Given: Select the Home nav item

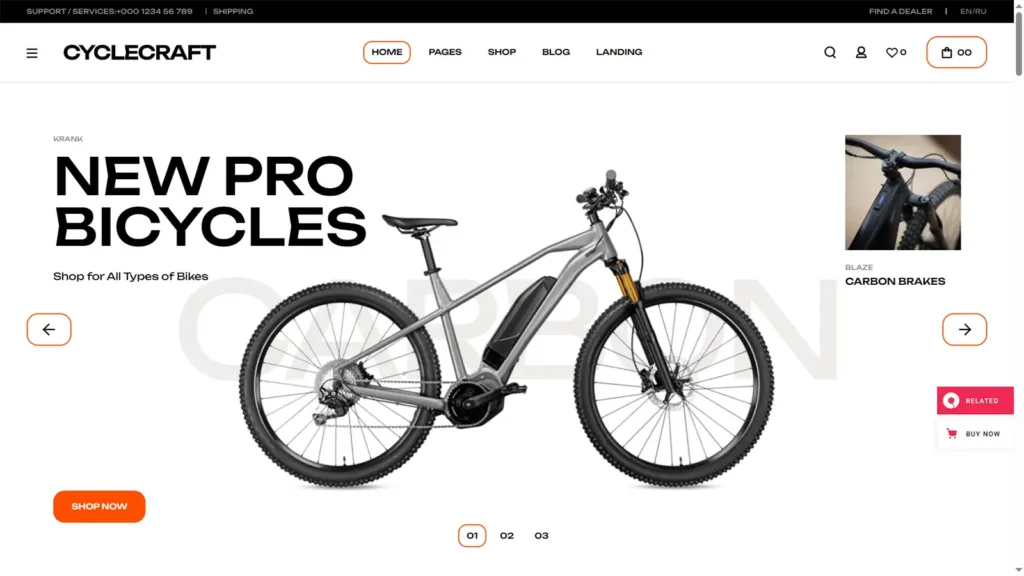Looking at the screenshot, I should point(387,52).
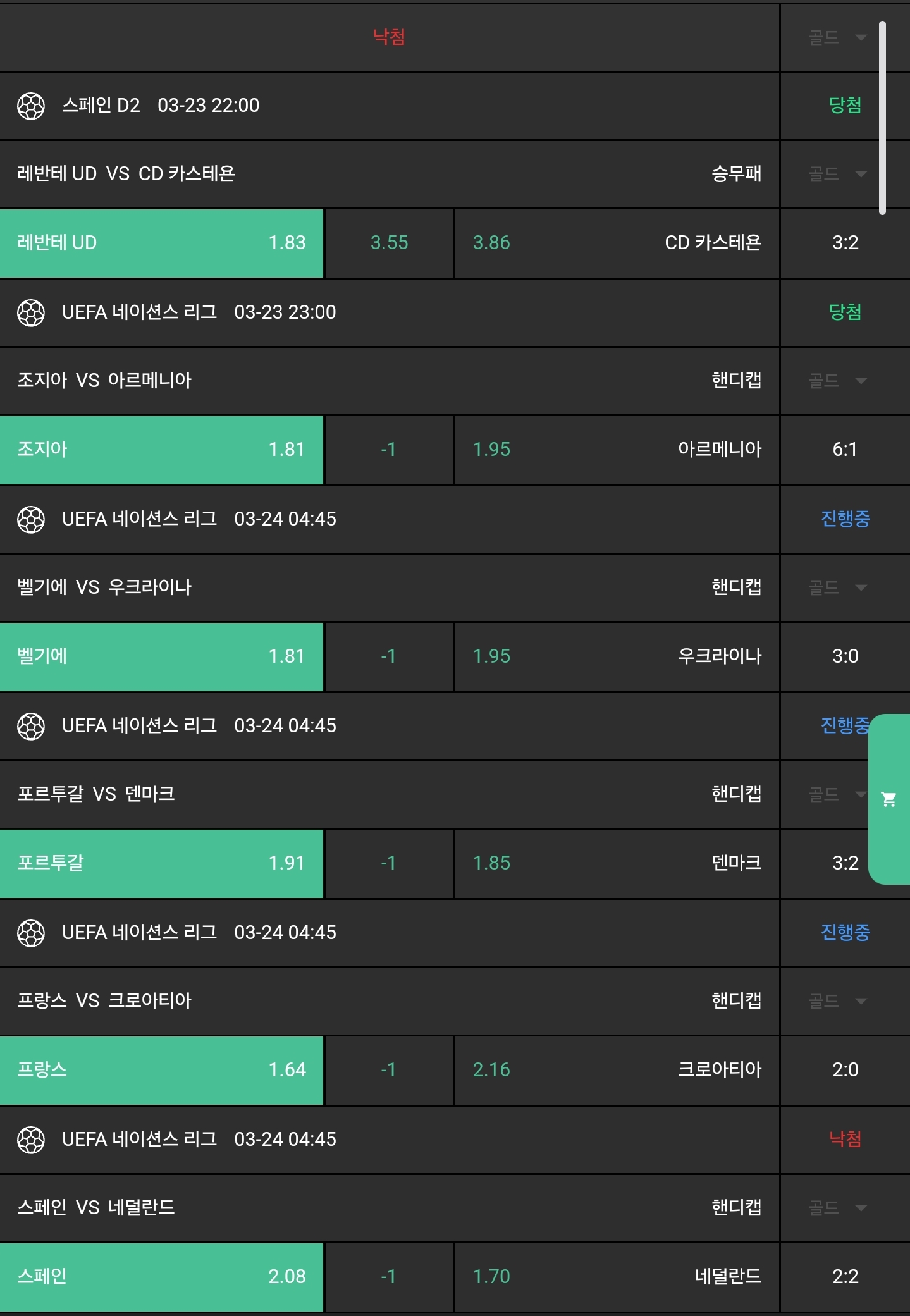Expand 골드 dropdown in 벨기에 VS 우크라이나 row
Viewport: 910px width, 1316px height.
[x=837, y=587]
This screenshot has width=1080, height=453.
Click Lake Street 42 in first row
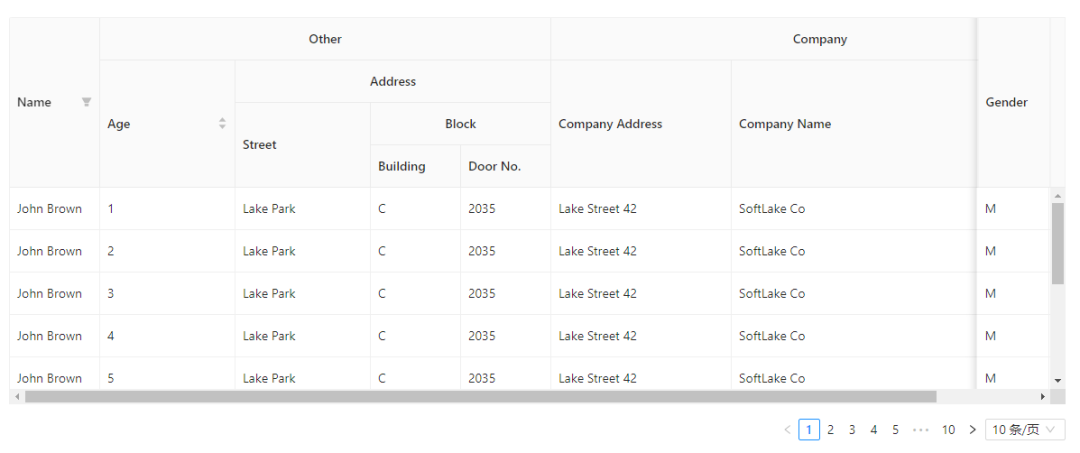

= = =

Every line of the listing should be copied precisely, with images omitted.

Given: Select the Home nav item

Looking at the screenshot, I should point(387,52).
Expand 골드 dropdown in 벨기에 VS 우크라이나 row
Viewport: 910px width, 1316px height.
[x=837, y=587]
This screenshot has width=1080, height=453.
Click Lake Street 42 in first row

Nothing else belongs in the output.